Hard pass. Instead, maybe let us know when your organization comes back from the dark side.

@alan Lockheed is the largest defense contractor IIRC, weapons are their core business. Mozilla develops Firefox, then does a bunch of unrelated side-projects that usually go nowhere and disappear within a couple of years. Mozilla did IoT, VR... and now they're doing AI. The AI equivalent of Lockheed is OpenAI, not Mozilla.

@gabrielesvelto Therin lies my point. As far as I and many others are concerned, Lockheed, OpenAI, and the others would all be equally embarrassing to work for.

In fact, one could argue that working for Lockheed et. al. is a less embarassing choice, considering at least when somone uses one of their products, they intend to destroy something, while with GenAI the intent is to get an answer/image/etc.; the destruction is hidden from the user.

Maybe if you get certified non-nuke, carbon neutral.

@gabrielesvelto To be clear, I think that any medium to large scale projects based on GenAI in its current form is a side project in the generation of greenhouse gas emissions. Unless you manage to demonstrate that the entire energy chain required to implement it comes from renewables (none of this "we planted a tree" BS either), Mozilla can go spit into the wind.
@alan if that's what you're worried about then our project shouldn't be a problem. We don't have the money, people or expertise to run an LLM, let alone train one. All in-house ML we did was small local models for translation. Those take no more power than compiling and running Firefox.

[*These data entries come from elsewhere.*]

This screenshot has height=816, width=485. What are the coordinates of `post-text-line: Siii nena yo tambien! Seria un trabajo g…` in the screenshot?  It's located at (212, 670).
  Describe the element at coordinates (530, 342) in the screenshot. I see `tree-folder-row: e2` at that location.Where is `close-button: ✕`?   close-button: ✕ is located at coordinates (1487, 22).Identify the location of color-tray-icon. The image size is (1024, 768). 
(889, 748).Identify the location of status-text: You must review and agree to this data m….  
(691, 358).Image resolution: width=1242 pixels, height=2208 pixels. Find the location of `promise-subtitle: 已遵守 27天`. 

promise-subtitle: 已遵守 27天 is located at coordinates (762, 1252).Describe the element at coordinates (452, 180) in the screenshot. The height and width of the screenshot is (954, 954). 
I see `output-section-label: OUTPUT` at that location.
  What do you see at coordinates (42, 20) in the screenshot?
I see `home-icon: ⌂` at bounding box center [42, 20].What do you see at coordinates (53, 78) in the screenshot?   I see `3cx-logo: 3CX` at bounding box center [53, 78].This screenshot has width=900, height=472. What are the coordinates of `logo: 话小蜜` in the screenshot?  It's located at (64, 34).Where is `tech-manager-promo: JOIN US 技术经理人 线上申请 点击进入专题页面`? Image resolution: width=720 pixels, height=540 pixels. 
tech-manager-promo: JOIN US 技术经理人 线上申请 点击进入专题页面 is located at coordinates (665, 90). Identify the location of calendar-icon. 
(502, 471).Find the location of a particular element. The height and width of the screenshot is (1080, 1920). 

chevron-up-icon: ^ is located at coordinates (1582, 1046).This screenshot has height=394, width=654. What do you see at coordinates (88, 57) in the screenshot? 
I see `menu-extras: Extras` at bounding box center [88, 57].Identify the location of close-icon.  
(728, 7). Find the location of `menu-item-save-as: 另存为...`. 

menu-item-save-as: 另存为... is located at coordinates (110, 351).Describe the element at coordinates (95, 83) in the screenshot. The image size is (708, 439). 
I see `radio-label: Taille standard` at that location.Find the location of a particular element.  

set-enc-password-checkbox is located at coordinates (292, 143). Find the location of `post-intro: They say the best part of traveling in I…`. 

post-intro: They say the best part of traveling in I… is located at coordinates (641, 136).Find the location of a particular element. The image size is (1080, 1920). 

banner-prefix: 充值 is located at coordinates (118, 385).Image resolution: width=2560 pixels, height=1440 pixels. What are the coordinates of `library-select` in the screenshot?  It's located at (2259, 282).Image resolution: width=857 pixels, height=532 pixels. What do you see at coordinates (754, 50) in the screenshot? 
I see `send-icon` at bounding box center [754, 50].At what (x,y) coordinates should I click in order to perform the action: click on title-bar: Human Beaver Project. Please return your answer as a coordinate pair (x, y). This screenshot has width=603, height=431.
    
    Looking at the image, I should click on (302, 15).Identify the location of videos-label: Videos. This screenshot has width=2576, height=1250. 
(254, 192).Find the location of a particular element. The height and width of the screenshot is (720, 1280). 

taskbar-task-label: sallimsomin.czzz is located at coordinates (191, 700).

Everything else is side-projects piggy-backing on the big boys, while adding no value at all IMHO (that's assuming there is value in the LLMs themselves which is debatable).

@gabrielesvelto
While I appreciate that, it goes back to my original remark about guilt by association. This sums up my position pretty well: https://www.osnews.com/story/140074/mozilla-integrating-ai-chatbots-into-firefox/. I believe there is a lot of valid concern about what compromises Mozilla has to make in order to generate the revenue it needs to be sustainable, and this is the proverbial slippery slope.

I'll be happy to reconsider in a few years when the LLM bubble blows up in spectacular fashion.

Mozilla integrating AI chatbots into Firefox – OSnews

@alan well, that's gonna provide zero revenue, which is why I said it wouldn't last. I also expect this bubble to burst way before the end of next year.

@gabrielesvelto The fear is that Mozilla's need for revenue might inspire an AI deal.

As for when the bubble will burst, it's really hard to say. It depends on the hubris of people who have made some very big bets indeed. I'm inclined to give it two years, unless someone like Meta comes straight out and says "we're out of LLM AI, effective immediately." That would blow things up real good, but is hardly likely, unless Zuck has a moment of clarity which I believe he's utterly incapable of.

@gabrielesvelto what product that gonna get cancelled in a year will they be working on?
@gabrielesvelto What happened to the other devs?
@gabrielesvelto I would seriously consider applying. But I'm on the bottom of the world in NZ. Right now I remote work for an Italian company.
@fluke we have developers in NZ and Australia, I don't know why this job doesn't have those regions though 🤷
@gabrielesvelto Should I apply anyway?
@fluke I'm gonna ask about it
@fluke I couldn't get a definitive answer, but we do have employees both in Australia and NZ so you can definitely try

@gabrielesvelto

And no, you won't have to deal with AI, I promise.I hope none of your workmates have to, either. ❤️

@gabrielesvelto
I realise I'm piggy backing here but it seems relevant.

I was a very long term FF user but eventually stopped using it on Android because it became unusably slow on my cheap device.

A few months later the same on my laptop which is not a low end device.

I now use Brave on both with far superior performance.

On Android opening some sites such as IMDb was pointless.

Hope you can address this. Just compare performance with Brave and beat it.

@gabrielesvelto This sounds pretty interesting. Mostly C? Rust?
@whynothugo lots of C++ and Rust, but also some C, Java and Kotlin (the last two being required on Android for a bunch of stuff).